Sergio Cantone : cependant il y a des problèmes de leadership, ou des problèmes entre les pays, des problèmes politiques, parce que même au sujet du pont électrique, il y a des différences de points de vue entre les pays de la mer baltique….

Andrius Kubilius : si vous regardez la Lituanie et la Lettonie, il est clair qu’elles sont toutes deux vraiment préparées du point de vue économique, des infrastructures, du point de vue financier, pour obtenir le plus tôt possible le pont électrique vers la Suède. Les Lettons sont un peu derrière en terme de préparation, mais ils ne veulent pas l’admettre, c’est une certaine forme de fierté.

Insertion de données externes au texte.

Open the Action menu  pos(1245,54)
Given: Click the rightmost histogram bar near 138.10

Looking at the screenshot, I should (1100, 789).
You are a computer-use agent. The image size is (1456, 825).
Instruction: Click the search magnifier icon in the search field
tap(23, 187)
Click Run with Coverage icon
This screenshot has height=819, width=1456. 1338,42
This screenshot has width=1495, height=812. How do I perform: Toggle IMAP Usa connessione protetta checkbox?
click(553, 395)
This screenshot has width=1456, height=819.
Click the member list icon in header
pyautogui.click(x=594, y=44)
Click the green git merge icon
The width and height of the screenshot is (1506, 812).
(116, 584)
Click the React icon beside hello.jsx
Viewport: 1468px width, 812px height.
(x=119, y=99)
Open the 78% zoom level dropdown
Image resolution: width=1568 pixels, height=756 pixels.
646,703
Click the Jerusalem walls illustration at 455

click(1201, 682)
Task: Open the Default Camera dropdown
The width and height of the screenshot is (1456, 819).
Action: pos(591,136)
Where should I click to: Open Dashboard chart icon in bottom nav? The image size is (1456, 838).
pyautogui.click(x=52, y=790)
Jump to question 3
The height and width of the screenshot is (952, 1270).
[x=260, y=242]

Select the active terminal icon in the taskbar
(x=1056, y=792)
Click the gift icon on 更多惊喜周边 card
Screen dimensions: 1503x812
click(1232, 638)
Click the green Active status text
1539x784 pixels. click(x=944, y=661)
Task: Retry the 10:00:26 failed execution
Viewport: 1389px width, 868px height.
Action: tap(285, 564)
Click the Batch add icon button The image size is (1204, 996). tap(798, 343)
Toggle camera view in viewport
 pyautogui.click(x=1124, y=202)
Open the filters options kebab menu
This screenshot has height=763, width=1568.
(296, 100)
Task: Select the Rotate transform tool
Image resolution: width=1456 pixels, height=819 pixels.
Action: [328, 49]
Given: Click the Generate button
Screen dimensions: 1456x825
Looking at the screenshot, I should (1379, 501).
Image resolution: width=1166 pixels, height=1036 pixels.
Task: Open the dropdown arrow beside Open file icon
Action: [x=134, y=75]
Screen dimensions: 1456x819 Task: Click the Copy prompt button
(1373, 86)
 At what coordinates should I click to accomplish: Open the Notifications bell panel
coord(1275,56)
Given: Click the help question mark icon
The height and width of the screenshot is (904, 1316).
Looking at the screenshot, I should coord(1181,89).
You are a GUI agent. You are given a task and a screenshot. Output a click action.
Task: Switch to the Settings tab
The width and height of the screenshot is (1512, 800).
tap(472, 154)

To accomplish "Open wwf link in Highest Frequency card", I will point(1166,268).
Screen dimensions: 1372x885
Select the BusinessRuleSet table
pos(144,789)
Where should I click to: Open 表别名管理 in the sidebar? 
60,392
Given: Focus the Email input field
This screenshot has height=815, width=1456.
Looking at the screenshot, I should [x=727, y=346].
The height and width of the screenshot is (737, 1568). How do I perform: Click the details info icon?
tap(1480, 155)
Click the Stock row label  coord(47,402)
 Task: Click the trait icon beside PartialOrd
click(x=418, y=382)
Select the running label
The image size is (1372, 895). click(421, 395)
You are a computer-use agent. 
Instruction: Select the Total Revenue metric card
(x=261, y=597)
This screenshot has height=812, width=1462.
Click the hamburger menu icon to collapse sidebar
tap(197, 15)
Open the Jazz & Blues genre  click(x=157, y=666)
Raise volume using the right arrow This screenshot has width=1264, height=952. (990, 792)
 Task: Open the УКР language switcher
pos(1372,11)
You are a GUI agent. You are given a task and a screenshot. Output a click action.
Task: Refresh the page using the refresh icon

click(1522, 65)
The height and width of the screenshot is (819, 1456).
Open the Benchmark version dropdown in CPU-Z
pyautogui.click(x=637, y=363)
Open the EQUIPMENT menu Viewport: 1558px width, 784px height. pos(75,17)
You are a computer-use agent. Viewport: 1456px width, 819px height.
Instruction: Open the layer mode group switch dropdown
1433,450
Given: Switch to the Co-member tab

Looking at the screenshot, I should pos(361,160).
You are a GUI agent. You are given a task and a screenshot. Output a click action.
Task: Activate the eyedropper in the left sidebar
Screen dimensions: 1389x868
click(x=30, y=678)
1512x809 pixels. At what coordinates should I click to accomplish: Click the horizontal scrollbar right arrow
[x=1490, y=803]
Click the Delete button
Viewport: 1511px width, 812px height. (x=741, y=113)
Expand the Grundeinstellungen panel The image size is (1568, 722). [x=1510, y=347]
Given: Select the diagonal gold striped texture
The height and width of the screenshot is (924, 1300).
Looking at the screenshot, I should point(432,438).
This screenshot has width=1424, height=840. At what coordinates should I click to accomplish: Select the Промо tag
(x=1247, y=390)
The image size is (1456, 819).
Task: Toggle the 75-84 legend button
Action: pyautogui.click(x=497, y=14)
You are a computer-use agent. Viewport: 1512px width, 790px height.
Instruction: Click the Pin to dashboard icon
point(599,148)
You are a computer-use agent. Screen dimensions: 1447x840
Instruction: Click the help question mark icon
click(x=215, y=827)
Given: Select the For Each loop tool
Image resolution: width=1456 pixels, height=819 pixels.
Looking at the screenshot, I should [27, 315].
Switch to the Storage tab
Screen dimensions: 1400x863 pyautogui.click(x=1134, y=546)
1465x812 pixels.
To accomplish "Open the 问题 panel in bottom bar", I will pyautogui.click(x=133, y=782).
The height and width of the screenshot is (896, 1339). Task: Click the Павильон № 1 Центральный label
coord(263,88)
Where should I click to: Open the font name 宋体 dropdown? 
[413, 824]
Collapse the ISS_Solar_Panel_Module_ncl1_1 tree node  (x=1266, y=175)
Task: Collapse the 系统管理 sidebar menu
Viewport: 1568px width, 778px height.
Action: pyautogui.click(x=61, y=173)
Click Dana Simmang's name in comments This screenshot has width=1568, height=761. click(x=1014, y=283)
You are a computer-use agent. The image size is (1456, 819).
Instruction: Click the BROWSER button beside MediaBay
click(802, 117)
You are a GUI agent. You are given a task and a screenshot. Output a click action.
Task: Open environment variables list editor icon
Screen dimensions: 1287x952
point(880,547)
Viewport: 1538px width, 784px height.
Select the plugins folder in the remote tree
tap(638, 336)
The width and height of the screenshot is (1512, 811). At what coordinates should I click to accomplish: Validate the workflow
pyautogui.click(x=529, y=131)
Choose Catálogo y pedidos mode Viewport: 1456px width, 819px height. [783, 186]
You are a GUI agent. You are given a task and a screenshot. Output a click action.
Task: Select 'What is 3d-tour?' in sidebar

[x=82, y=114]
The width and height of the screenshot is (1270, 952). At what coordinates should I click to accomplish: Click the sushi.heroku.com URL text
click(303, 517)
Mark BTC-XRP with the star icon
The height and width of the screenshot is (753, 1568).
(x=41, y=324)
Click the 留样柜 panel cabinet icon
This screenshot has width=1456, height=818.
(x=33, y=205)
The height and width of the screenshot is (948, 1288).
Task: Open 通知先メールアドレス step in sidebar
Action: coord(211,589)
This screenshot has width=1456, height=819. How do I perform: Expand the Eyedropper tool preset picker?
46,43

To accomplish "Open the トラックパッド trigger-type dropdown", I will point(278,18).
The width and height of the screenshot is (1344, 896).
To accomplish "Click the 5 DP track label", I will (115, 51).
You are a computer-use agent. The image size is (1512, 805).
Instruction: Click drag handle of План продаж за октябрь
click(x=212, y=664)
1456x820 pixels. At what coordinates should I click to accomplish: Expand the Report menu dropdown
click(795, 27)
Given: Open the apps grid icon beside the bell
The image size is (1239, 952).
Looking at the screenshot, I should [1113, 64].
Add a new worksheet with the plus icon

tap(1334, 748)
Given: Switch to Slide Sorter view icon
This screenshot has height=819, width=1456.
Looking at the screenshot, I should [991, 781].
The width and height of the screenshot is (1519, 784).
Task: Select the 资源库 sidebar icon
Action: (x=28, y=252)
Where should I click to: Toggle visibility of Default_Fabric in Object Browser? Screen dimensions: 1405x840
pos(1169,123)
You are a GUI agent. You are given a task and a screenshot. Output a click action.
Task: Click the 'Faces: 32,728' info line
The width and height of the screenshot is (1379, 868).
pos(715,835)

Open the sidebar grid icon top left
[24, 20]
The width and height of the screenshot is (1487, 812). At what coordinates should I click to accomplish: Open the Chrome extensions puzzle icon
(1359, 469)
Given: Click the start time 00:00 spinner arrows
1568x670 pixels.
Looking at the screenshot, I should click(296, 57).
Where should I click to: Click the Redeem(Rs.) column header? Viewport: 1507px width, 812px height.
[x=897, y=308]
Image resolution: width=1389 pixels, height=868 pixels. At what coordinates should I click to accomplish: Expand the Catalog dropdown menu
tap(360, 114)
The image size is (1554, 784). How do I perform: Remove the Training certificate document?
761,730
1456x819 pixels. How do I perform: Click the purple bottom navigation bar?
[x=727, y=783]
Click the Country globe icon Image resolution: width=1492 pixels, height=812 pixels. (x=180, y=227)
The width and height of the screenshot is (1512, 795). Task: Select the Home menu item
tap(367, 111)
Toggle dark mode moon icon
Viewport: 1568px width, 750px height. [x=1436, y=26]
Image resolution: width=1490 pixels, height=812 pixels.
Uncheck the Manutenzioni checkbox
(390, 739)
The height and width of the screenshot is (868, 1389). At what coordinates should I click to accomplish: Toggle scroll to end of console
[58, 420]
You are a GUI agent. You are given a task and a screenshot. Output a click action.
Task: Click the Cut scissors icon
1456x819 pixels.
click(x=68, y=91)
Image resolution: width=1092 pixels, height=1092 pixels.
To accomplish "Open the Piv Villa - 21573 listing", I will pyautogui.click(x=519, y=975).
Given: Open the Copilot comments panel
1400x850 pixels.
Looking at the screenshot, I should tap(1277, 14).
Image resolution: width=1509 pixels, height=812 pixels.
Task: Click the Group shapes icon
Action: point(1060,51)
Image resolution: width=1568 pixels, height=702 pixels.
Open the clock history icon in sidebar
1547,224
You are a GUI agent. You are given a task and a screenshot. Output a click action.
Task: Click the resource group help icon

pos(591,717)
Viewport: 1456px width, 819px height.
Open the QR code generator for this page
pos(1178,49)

Sergio Cantone : pensez vous que sans Ignalina ce sera plus dur pour votre pays de tenir ses engagements sur la lutte contre le changement climatique ?

Andrius Kubilius : je sais qu’il y a des négociations avec la commission pour qu’elle nous augmente les volumes de quotas d‘émission. Nous avons une vision très claire de ce que nous avons à faire pour économiser l‘énergie, particulièremnt pour le chauffage, nous avons de grands projets pour rénover l’habitat collectif qui consomme deux fois plus d‘énergie que les nouvelles maisons modernes. Il y a vraiment beaucoup de travail à faire, nous avons 27 000 appartements.

Sergio Cantone : il va falloir beaucoup d’argent..

Andrius Kubilius : oui, absolument.

Sergio Cantone : comment pensez vous obtenir cet argent ?

Andrius Kubilius : toute l’assistance du côté européen, ou de toute autre source, sera grandement appréciée; économiser l‘énergie c’est aussi économiser de l’argent que nous utilisons par exemple en ce moment pour acheter du gaz à la Russie, mais à moyen terme ce sera vraiment un grand défi de mettre en place un tel programme.